In the course of a few weeks, Nightingale published two advertisements with rather extraordinary features. His first advertisement borrowed innovations from competitors, but those innovations had not been so widely adopted that Nightingale’s advertisement blended in with others. With a decorative border and spanning two columns, Nightingale’s earlier advertisements dominated the pages on which they appeared.

Providence Gazette (October 18, 1766).

Today’s advertisement did not have the same visual impact, but it did incorporate one rather unusual feature. It instructed readers to consult another newspaper to see the original advertisement. Nightingale assumed a high level of interest among potential customers. At the very least, he hoped to incite interest by offering a brief description and then challenging readers to find the original advertisements in earlier issues.

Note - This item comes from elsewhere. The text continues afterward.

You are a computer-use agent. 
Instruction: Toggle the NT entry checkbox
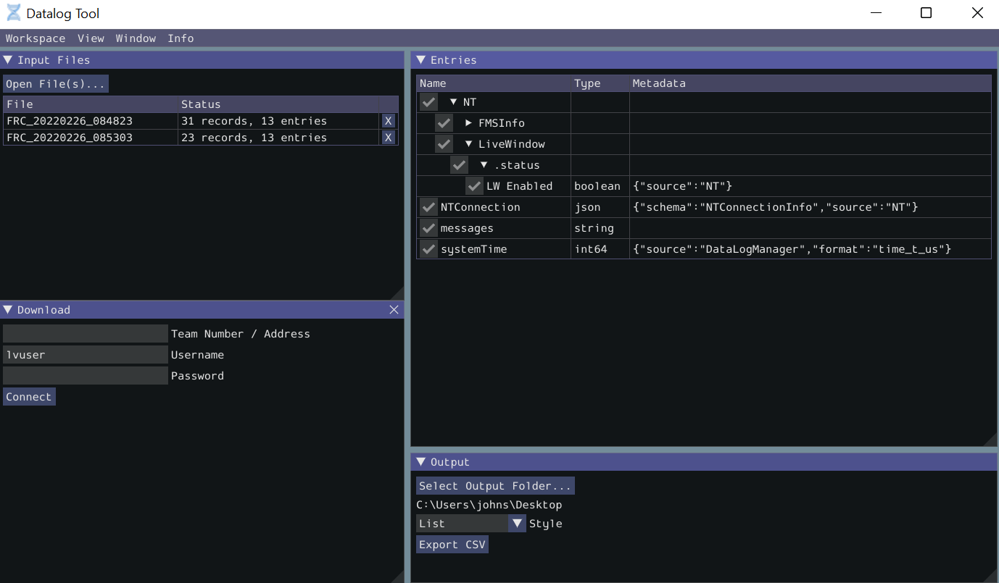pos(428,101)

This tells us something about how colonists used newspapers. Nightingale’s directions to “[see No. 144 and 145 of this Gazette]” only worked if readers still had access to those issues. It suggests that subscribers held on to newspapers for at least several weeks to consult the news, advertisements, and other items they contained. Newspapers were not immediately ephemeral in the eighteenth century. In turn, that means that the advertisement printed in colonial newspapers had longer lives than the week that passed before the publication of the next issue.

Running his lengthy advertisement for two weeks may have been a significant investment for Samuel Nightingale, Jr., but it may also have been a risk worth taking if he could depend on it to keep circulating for quite some time after that. To shore up his bet, today’s brief notice directed potential customers back to the impressive original advertisement.


[1] James A. Mulholland, History of Metals in Colonial America (Tuscaloosa: University of Alabama Press, 1981), 95.